*Problem description:* What follows is a set of records. Repeat them word for word.

*Records supplied:*

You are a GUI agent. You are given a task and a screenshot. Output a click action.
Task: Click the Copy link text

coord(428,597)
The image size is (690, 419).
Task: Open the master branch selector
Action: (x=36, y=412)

*Solution for this problem:*
You are a GUI agent. You are given a task and a screenshot. Output a click action.
Task: Click the Copy link text

coord(428,597)
The image size is (690, 419).
Task: Open the master branch selector
Action: (x=36, y=412)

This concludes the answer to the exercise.